Erişilebilirlik

'Türkiye’de İnternet Baskı Altında'


Alternatif Bilişim Derneği 2013 yılının İnternet karnesini çıkardı. Gezi Direnişi ve etkisinin de tartışıldığı raporda sosyal medya geniş bir yer aldı. 7 başlık altında toparlanan raporda, ekonomik ve siyasi iktidarın İnternet ve yurttaşlar üzerinde tahakküm kurma girişimleri olan dijital gözetim, profilleme, veri eşleştirme, veri madenciliği olguları, ardından kişisel verilerin korunmasına dikkat çekildi.

Raporda TÜİK 2013 verilerine göre, internet erişimi olan bireylerin yüzde 73,2'si İnternet’i, sosyal gruplara katılmak amacıyla kullandığı belirtiliyor. Araştırmada kentlerde bu oranın yüzde 72,1 iken, kırsalda bu oranın yüzde 78,3 olması dikkati çekiyor.
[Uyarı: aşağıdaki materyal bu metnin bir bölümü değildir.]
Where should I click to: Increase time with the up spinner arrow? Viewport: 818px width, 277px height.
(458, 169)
Aynı araştırmada bir önceki yıla göre internet’i haber okuma, haber alma amaçlı kullananların sayısı giderek artıyor. 2012 yılında oran yüzde 72,5 iken 2013 yılında bu oran yüzde 75,6'ya çıktı. Türkiye sosyal medya ortamlarının kullanımı bakımından dünyada en üst sıralarda yer alıyor.
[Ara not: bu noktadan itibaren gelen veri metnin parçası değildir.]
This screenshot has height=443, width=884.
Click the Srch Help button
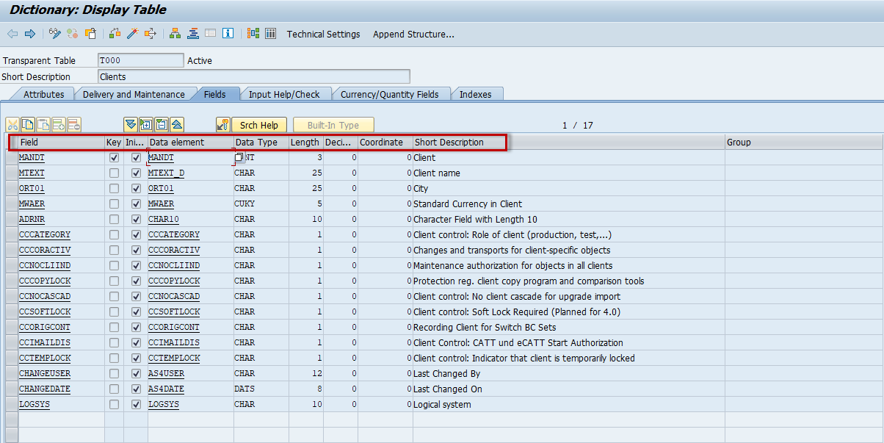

Financial Times tarafından derlenen ve Webrazzi tarafından yayınlanan Twitter kullanım rakamlarına göre Türkiye, Twitter'ın İnternet kullanıcıları arasında en yaygın olduğu ülke. Türkiye'nin İnternet nüfusunun yüzde 31.10'u Twitter kullanıyor. İnternet nüfusunun 36,455,000 olduğu Türkiye'de Twitter kullanıcı sayısı 11,337,505. Bu rakamlar Gezi sürecinde yaşanan sosyal medya savaşları ertesinde Twitter tarafından sahte, ya da 'yumurta' olarak tabir edilen hesapların silinmesinin ardından elde edilen veriler. TTNet tarafından yapılan araştırmaya göre de geçen yıl Şubat ayında Türkiye'de Facebook kullanıcı sayısı 32 milyonu aştı. Google+ kullanıcısı 1 milyon, Twitter kullanıcısı 6 milyon ve Linkedin kullanıcısı 1 milyon civarında.
New York Üniversitesi’nin yaptığı bir araştırmaya göre, Gezi Parkı olaylarının alevlendiği 31 Mayıs Cuma günü saat 16.00 ile 00.00 arasında gösterilerle ilgili 2 milyon tweet atıldı. New York Üniversitesi Sosyal Medya ve Siyasi Katılım Laboratuvarı, eylemin yoğunlaştığı günlerde Türkiye’nin Twitter haritasını çıkardı. Buna göre, Türkiye’den sosyal medya kullanımı, benzer olaylarda diğer ülke yurttaşlarının sosyal medya faaliyetlerine kıyasla da yüksek. Türkiye’den gösterilerle ilgili Twitter kullanımının “olağanüstü” ve “benzersiz” olduğu belirtilen raporda, atılan tweet’lerin yüzde 90′ının Türkiye kaynaklı olduğu belirtildi.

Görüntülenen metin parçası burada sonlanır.